[RECORDS SUPPLIED — start]
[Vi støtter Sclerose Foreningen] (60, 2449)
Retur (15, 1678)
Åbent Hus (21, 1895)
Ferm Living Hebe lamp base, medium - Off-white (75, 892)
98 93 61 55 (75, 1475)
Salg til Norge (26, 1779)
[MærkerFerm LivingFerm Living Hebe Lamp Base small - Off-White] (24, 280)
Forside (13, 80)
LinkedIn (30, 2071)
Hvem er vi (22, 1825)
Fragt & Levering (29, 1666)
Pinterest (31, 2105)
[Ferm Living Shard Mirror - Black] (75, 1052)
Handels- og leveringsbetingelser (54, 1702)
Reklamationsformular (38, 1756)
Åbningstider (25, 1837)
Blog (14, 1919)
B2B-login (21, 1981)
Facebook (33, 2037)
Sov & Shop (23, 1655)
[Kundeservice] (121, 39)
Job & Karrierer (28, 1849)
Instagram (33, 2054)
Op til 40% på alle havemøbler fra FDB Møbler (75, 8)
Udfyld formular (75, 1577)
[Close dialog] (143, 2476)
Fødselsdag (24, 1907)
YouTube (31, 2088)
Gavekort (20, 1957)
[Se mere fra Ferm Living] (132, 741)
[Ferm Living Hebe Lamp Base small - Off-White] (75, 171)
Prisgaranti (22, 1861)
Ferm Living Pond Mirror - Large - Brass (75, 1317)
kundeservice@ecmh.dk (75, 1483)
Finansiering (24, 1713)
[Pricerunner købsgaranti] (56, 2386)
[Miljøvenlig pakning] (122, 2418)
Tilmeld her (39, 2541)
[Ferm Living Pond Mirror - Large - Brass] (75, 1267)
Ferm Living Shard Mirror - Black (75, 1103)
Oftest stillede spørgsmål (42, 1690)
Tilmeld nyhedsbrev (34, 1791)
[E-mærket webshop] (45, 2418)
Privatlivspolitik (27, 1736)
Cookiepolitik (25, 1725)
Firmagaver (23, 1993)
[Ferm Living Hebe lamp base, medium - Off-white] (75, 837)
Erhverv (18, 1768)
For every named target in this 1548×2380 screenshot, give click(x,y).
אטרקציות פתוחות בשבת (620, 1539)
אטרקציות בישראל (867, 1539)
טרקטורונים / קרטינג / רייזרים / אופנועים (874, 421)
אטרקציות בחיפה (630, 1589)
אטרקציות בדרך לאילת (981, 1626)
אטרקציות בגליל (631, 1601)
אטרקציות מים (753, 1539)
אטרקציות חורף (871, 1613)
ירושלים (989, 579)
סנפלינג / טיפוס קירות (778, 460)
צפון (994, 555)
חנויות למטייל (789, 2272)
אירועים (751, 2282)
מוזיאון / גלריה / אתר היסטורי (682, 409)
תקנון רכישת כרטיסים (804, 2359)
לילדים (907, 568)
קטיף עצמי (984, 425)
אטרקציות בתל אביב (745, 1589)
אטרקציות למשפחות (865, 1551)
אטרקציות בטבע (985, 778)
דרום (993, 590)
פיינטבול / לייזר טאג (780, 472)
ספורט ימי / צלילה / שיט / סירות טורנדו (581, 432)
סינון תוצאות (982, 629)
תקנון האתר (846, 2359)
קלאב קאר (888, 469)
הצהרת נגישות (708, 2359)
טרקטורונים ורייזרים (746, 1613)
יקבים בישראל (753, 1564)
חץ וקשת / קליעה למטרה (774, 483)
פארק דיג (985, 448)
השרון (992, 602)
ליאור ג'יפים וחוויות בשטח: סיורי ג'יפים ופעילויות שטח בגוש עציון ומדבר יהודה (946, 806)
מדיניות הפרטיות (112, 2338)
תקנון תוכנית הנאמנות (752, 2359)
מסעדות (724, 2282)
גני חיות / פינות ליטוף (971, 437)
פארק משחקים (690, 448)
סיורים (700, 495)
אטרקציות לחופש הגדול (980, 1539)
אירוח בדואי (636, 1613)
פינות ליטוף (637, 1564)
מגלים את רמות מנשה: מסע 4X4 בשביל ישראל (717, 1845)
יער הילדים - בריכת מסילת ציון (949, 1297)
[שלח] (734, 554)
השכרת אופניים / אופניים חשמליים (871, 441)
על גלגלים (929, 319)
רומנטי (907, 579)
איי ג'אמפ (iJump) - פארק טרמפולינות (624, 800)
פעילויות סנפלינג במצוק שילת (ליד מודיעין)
[RECORDS SUPPLIED — finish]
#### TASK TO COMPLETE:
Repeat the material exactly. Every line should match.

#### RESPONSE AREA:
[Vi støtter Sclerose Foreningen] (60, 2449)
Retur (15, 1678)
Åbent Hus (21, 1895)
Ferm Living Hebe lamp base, medium - Off-white (75, 892)
98 93 61 55 (75, 1475)
Salg til Norge (26, 1779)
[MærkerFerm LivingFerm Living Hebe Lamp Base small - Off-White] (24, 280)
Forside (13, 80)
LinkedIn (30, 2071)
Hvem er vi (22, 1825)
Fragt & Levering (29, 1666)
Pinterest (31, 2105)
[Ferm Living Shard Mirror - Black] (75, 1052)
Handels- og leveringsbetingelser (54, 1702)
Reklamationsformular (38, 1756)
Åbningstider (25, 1837)
Blog (14, 1919)
B2B-login (21, 1981)
Facebook (33, 2037)
Sov & Shop (23, 1655)
[Kundeservice] (121, 39)
Job & Karrierer (28, 1849)
Instagram (33, 2054)
Op til 40% på alle havemøbler fra FDB Møbler (75, 8)
Udfyld formular (75, 1577)
[Close dialog] (143, 2476)
Fødselsdag (24, 1907)
YouTube (31, 2088)
Gavekort (20, 1957)
[Se mere fra Ferm Living] (132, 741)
[Ferm Living Hebe Lamp Base small - Off-White] (75, 171)
Prisgaranti (22, 1861)
Ferm Living Pond Mirror - Large - Brass (75, 1317)
kundeservice@ecmh.dk (75, 1483)
Finansiering (24, 1713)
[Pricerunner købsgaranti] (56, 2386)
[Miljøvenlig pakning] (122, 2418)
Tilmeld her (39, 2541)
[Ferm Living Pond Mirror - Large - Brass] (75, 1267)
Ferm Living Shard Mirror - Black (75, 1103)
Oftest stillede spørgsmål (42, 1690)
Tilmeld nyhedsbrev (34, 1791)
[E-mærket webshop] (45, 2418)
Privatlivspolitik (27, 1736)
Cookiepolitik (25, 1725)
Firmagaver (23, 1993)
[Ferm Living Hebe lamp base, medium - Off-white] (75, 837)
Erhverv (18, 1768)
For every named target in this 1548×2380 screenshot, give click(x,y).
אטרקציות פתוחות בשבת (620, 1539)
אטרקציות בישראל (867, 1539)
טרקטורונים / קרטינג / רייזרים / אופנועים (874, 421)
אטרקציות בחיפה (630, 1589)
אטרקציות בדרך לאילת (981, 1626)
אטרקציות בגליל (631, 1601)
אטרקציות מים (753, 1539)
אטרקציות חורף (871, 1613)
ירושלים (989, 579)
סנפלינג / טיפוס קירות (778, 460)
צפון (994, 555)
חנויות למטייל (789, 2272)
אירועים (751, 2282)
מוזיאון / גלריה / אתר היסטורי (682, 409)
תקנון רכישת כרטיסים (804, 2359)
לילדים (907, 568)
קטיף עצמי (984, 425)
אטרקציות בתל אביב (745, 1589)
אטרקציות למשפחות (865, 1551)
אטרקציות בטבע (985, 778)
דרום (993, 590)
פיינטבול / לייזר טאג (780, 472)
ספורט ימי / צלילה / שיט / סירות טורנדו (581, 432)
סינון תוצאות (982, 629)
תקנון האתר (846, 2359)
קלאב קאר (888, 469)
הצהרת נגישות (708, 2359)
טרקטורונים ורייזרים (746, 1613)
יקבים בישראל (753, 1564)
חץ וקשת / קליעה למטרה (774, 483)
פארק דיג (985, 448)
השרון (992, 602)
ליאור ג'יפים וחוויות בשטח: סיורי ג'יפים ופעילויות שטח בגוש עציון ומדבר יהודה (946, 806)
מדיניות הפרטיות (112, 2338)
תקנון תוכנית הנאמנות (752, 2359)
מסעדות (724, 2282)
גני חיות / פינות ליטוף (971, 437)
פארק משחקים (690, 448)
סיורים (700, 495)
אטרקציות לחופש הגדול (980, 1539)
אירוח בדואי (636, 1613)
פינות ליטוף (637, 1564)
מגלים את רמות מנשה: מסע 4X4 בשביל ישראל (717, 1845)
יער הילדים - בריכת מסילת ציון (949, 1297)
[שלח] (734, 554)
השכרת אופניים / אופניים חשמליים (871, 441)
על גלגלים (929, 319)
רומנטי (907, 579)
איי ג'אמפ (iJump) - פארק טרמפולינות (624, 800)
פעילויות סנפלינג במצוק שילת (ליד מודיעין)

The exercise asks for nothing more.